5. Supplier Quality Performance

Ingredient quality varies between suppliers and between delivery batches from the same supplier. Tracking this variation systematically — recording inspection failures, quality holds, and NC rates by supplier and ingredient — creates the data foundation for risk-based supplier management. An ERP that aggregates this data automatically, rather than requiring a quality manager to compile it from spreadsheets, enables supplier quality reviews to be evidence-based rather than anecdotal.

Practical benchmark: A 2024 KPMG study of mid-market food manufacturers found that those with integrated ERP quality management completed traceability exercises — tracing a suspect ingredient lot to all affected finished goods within 4 hours — on average 8× faster than those managing quality data in separate systems. In a recall scenario, that speed differential can determine whether a voluntary withdrawal is managed without customer or media impact.

Building the Integrated Quality Workflow

The practical challenge of integrating quality management into an ERP is less about technology and more about process design.
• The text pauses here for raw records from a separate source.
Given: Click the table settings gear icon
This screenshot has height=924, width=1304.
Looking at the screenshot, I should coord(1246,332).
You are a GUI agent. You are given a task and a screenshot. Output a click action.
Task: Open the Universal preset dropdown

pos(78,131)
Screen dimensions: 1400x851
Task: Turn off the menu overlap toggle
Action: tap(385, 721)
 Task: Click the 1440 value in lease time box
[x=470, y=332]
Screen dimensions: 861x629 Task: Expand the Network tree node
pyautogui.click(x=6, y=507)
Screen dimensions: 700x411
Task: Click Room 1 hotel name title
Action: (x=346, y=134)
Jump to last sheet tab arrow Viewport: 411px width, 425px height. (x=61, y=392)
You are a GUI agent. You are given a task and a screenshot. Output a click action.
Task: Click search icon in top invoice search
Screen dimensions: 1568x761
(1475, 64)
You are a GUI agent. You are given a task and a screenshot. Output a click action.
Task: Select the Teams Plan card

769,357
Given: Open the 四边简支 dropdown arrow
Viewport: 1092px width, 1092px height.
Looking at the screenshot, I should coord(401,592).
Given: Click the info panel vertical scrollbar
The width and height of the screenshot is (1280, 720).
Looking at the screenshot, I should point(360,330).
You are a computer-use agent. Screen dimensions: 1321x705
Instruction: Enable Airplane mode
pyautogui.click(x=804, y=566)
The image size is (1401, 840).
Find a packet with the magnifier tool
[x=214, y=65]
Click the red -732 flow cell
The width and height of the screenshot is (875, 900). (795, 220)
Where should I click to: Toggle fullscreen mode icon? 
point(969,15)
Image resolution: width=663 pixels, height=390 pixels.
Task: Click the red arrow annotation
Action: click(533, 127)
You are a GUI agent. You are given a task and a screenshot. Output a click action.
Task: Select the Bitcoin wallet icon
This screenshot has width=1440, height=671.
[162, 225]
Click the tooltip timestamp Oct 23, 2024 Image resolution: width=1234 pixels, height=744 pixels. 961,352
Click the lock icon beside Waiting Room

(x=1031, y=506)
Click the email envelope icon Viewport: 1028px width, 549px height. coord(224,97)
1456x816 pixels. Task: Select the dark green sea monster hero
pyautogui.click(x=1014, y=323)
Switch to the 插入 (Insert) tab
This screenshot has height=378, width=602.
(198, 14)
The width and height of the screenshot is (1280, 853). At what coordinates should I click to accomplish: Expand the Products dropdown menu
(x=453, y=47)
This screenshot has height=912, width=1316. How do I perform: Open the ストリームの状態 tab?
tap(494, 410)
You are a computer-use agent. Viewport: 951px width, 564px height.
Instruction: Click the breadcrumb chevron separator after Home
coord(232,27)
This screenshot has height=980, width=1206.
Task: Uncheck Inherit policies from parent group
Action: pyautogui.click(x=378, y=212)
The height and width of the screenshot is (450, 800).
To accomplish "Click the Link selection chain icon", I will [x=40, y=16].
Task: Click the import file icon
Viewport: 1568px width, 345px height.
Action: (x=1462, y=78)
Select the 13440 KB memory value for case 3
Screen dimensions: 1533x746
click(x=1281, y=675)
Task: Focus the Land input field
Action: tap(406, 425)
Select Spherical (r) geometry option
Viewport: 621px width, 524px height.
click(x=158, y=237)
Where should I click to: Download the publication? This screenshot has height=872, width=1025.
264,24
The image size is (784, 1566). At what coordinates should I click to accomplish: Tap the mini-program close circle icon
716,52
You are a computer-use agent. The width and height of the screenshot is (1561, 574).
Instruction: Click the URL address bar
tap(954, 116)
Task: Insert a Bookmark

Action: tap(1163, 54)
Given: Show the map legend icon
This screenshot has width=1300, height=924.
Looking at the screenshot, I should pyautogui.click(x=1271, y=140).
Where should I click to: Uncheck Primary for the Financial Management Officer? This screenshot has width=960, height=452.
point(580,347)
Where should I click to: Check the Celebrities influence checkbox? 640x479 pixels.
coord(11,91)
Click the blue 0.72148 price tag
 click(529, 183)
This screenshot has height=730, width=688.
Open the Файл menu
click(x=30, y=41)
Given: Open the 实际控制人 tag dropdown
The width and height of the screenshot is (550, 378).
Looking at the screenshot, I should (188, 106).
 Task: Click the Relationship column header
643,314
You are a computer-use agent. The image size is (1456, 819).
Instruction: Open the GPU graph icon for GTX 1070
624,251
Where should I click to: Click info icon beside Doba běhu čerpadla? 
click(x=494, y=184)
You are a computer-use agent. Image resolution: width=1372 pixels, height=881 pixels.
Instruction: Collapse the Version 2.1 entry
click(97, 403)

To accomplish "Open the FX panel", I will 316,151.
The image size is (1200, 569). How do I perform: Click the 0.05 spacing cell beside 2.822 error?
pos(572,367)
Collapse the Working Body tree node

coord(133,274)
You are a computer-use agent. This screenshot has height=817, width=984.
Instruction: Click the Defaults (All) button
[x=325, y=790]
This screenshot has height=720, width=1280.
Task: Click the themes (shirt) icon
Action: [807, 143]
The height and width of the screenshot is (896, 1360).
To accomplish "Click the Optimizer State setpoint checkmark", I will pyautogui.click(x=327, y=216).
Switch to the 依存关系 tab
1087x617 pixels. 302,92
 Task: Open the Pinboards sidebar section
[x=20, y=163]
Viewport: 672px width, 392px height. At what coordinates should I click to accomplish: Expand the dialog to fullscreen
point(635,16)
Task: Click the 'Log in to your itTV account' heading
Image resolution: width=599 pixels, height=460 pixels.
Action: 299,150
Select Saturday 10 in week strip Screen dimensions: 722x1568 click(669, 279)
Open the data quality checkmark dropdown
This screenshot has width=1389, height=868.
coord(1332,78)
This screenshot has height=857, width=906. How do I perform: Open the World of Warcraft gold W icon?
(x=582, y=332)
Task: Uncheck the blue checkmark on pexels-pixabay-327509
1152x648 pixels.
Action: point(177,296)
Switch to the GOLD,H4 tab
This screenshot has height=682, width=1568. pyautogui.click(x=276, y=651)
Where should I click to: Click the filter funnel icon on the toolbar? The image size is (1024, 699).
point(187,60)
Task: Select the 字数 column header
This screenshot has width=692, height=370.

The quality team needs to agree on the inspection protocols, hold criteria, and NC escalation rules that the system will enforce. These decisions should be made explicitly during implementation rather than discovered through use.

The most successful implementations start with the highest-risk quality events — incoming goods inspection and quality hold management — and expand from there. Getting hold management working reliably in the ERP, with automatic inventory restriction and visible status, delivers immediate value and builds confidence in the system before expanding to more complex NC and CAPA workflows.

References

  1. BRC Global Standards. (2024). BRC Global Standard for Food Safety Issue 9: Guidance Document.
  2. KPMG. (2024). Quality Management Integration in Food Manufacturing ERP: Benchmark Study. KPMG Advisory.
  3. U.S. Food & Drug Administration. (2023). Food Safety Modernization Act: Traceability Pilot Results and Rule Implementation. FDA.gov.
  4. Gartner. (2024). Market Guide for Quality Management Systems in Manufacturing. Gartner Research.
  5. Safe Quality Food Institute. (2025). SQF Practitioner Survey: Quality System Integration in Food Manufacturing.